Das Wirtschaftswachstum ist stabil, es lag in den vergangenen fünf Jahren zwischen vier und sechs Prozent. Es besteht jedoch ein deutliches Wohlstandsgefälle zwischen dem Norden und dem reicheren Süden des Landes.

Etwa 70 Prozent der Einwohner arbeiten in der Landwirtschaft, die meisten produzieren lediglich für den Eigenbedarf. Der Anteil der Landwirtschaft am Bruttoinlandsprodukt liegt nur bei 24 Prozent. Dennoch ist der Agrarsektor der wichtigste Devisenbringer des Landes. Hauptexportprodukt ist traditionell Kaffee. Ausgeführt werden außerdem Fisch aus dem Viktoriasee, Blumenstecklinge, Tee, Baumwolle, Tabak, Obst und Gemüse. Nachteilig ist die Binnenlage des Landes: Um Handel zu betreiben, ist Uganda auf die Verkehrs- und Transportinfrastruktur der benachbarten Küstenstaaten Kenia und Tansania angewiesen.

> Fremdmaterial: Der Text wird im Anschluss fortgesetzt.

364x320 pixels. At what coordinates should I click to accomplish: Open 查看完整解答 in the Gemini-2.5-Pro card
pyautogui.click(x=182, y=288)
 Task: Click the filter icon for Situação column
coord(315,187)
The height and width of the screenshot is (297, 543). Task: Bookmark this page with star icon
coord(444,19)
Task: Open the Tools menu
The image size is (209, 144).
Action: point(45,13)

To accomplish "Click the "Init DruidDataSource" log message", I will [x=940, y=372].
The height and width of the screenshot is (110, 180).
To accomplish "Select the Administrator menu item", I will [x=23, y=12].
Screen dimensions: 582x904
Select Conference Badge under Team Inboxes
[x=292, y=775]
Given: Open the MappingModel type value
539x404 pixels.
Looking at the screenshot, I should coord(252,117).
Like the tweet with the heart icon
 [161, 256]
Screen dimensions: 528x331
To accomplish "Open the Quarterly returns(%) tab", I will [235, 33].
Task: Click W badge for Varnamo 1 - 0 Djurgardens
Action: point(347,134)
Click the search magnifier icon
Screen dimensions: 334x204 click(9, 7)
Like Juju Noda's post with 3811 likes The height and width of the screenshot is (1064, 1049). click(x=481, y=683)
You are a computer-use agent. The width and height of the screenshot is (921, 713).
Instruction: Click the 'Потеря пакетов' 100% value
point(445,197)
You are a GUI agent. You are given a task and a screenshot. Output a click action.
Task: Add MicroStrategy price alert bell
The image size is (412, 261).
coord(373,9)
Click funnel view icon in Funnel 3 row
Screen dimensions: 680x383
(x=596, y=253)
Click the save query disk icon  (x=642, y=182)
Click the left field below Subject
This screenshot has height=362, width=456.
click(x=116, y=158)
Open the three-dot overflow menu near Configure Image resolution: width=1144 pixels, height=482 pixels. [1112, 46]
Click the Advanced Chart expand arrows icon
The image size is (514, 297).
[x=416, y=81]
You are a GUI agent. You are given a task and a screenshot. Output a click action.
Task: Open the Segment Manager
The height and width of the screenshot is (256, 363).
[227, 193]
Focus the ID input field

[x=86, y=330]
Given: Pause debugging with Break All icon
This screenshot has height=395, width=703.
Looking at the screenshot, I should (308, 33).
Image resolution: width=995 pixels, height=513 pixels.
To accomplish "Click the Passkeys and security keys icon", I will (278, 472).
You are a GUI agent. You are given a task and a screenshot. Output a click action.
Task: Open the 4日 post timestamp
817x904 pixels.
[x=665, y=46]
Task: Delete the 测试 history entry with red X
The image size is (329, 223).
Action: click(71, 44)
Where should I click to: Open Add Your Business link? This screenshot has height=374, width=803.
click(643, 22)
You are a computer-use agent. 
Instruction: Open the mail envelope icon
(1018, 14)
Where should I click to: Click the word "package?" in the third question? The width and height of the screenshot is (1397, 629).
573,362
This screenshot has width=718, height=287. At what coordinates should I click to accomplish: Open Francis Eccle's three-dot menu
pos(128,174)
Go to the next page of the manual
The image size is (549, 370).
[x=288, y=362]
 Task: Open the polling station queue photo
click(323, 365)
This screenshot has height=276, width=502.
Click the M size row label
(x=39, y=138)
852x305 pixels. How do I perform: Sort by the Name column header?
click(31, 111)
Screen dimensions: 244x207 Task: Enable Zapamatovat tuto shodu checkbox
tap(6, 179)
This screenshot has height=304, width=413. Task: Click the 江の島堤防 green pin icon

Die künftige Förderung von Erdöl im Westen des Landes könnte bei Stabilisierung des Ölpreises zu Veränderungen führen. Die Einnahmen könnten die Abhängigkeit Ugandas von externer Unterstützung erheblich verringern und einen Abbau der hohen Staatsverschuldung ermöglichen. Die Regierung hat zudem dafür Sorge getragen, dass ein Großteil der künftig im Rohstoffsektor und in der Zulieferindustrie entstehenden Jobs an Einheimische vergeben wird. Mit einer kommerziellen Förderung des Erdöls ist jedoch frühestens im Jahr 2022 zu rechnen.